*Text shown:*
———

The April issue of Philly Mag features Bob Huber’s “The Last Days of Bill Conlin,” an examination of the decline and fall of the legendary Daily News baseball columnist who retreated from the public eye after child molestation allegations emerged in 2011. Conlin died last year.
Huber spoke this week to PhillyMag.com about how he reported the story, the demons haunting Conlin, and whether Conlin should retain the sportswriting award he received from the Baseball Hall of Fame before the allegations became public.
You actually started reporting the story before Bill Conlin died. You flew to Florida and knocked on his door. Did you think he'd actually talk to you at that point, or were you just taking a gamble?
I was taking a gamble, taking a shot. I had emailed back and forth with him a little bit, and was either getting put off or not getting and answer and it felt like the only way to possibly get [an answer] was to get face-to-face with him and ask him and see what happened. So [Philly Mag editor] Tom McGrath and I decided to try. I really had no idea if it would work.

———

*Data listing:*
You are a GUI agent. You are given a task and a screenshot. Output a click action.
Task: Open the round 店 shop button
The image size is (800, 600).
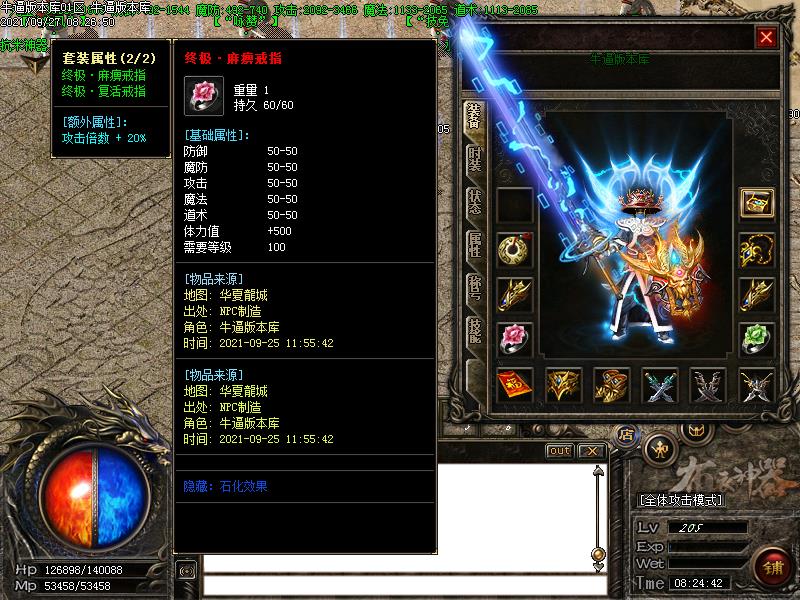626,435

———

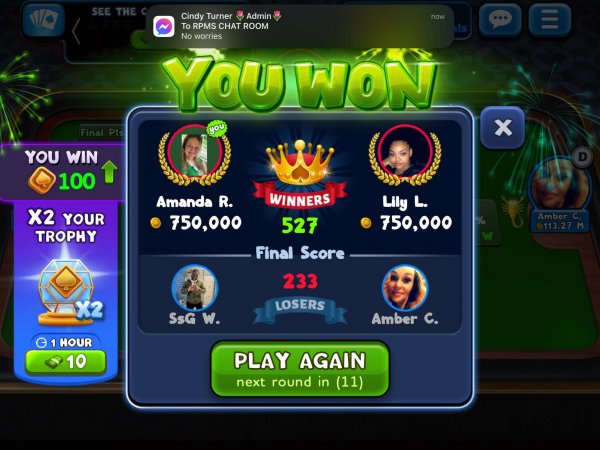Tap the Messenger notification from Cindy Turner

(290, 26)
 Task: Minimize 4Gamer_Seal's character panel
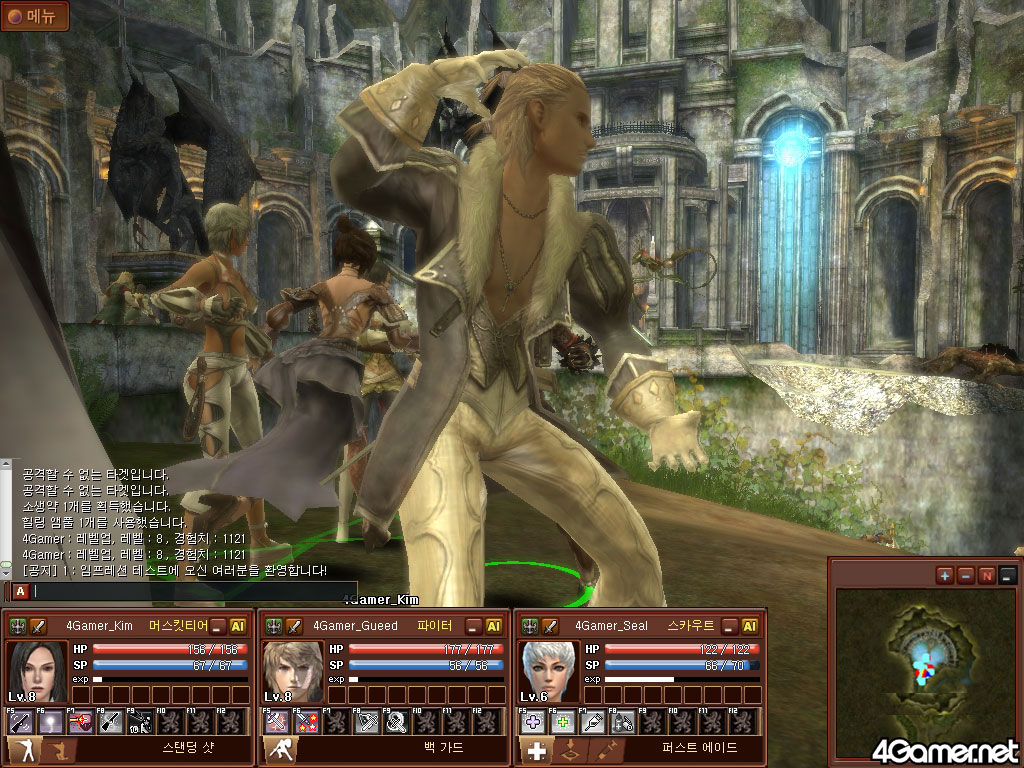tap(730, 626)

———

*Written tasks:*
• a. In the interview about Bill Conlin, what year did the child molestation allegations against Conlin emerge?
• b. Carry on the interview about Bill Conlin, starting right after its last sentence.
The entries have no connection to the interview about Bill Conlin.

*Answer list:*
• a. 2011

• b.
When you met with him, Conlin had been disgraced by the child molestation allegations against him. The portrait you paint of him, aside from the allegation, is of a man who is pretty constantly boorish. Boozing it up, getting into fights, chasing women. Do you have a sense that anybody ever really told Conlin "no" before the scandal set in?
Well, I think the one person who told him "no" or may have told him "no" was actually his wife, Irma. Because she could talk to him and get him to calm down and — I don't know if "change his behavior" is right — but to calm his behavior down a bit. Otherwise, as far as I can tell, there wasn't anybody in his life willing to in any way discipline him or slow him down. I think for a lot of years, he's on the road as a beat guy for the Phillies and in that earlier era, the ’70s and ’80s, it was a little wilder and crazier — I think there was a lot more drinking and hanging with players and team execs — and adventures ensued. And in Conlin's case, clearly he would go to bars and get drunk and get into fistfights with people — it was pretty wild stuff. But I think "boorish" is probably the right word for a lot of his behavior.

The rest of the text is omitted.